I've never read a book quite like this. There are most definitely a few nods to the Phantom of the Opera, but it's not really a retelling. There's a fair bit of true body horror in this, but the most luscious, violent language is reserved for the descriptions of the ballet itself. The scenes are vivid, but the prose itself is dreamy (or rather, nightmarish but with dream logic) as we follow Laure's logic. The story works a bit like a ballet performance, too, in that there's often little connective tissue between scenes, and a warped sense of time as the story unfolds.
Don't expect any heroes on this story. In that sense, it reminded me a bit of Dowery of Blood.
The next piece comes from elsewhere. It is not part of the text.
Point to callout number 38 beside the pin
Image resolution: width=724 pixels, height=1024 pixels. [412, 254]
Laure's logic makes sense in the context of how people treat her, and there's a lot of social commentary in here that's very carefully worded.
There were a number of times when I had to go back a page or two and reread passages to see if I'd missed something, because the slightly disjointed nature of the story made it hard for me to fully immerse myself in the narrative. That read like a deliberate choice on Shea's part, but it didn't always work for me. The prose isn't exactly purple, but it's a far cry from what I'd call 'commercial prose'---Shea luxuriates in language and puts the way dancer's bodies are viewed under a microscope. A couple of the fantastical elements of story left me lukewarm, but Laure's arc and voice, the descriptions of the ballet, and the overall commentary on human nature were gorgeous and twisted. That cover *swoon* is spot-on. Beautiful.
I was able to read this book as an ARC, and I wish Jamison Shae all the best with this gorgeous debut novel. I'm not clear if they intend for this to be the start of a series, but either way, I look forward to whatever they write next!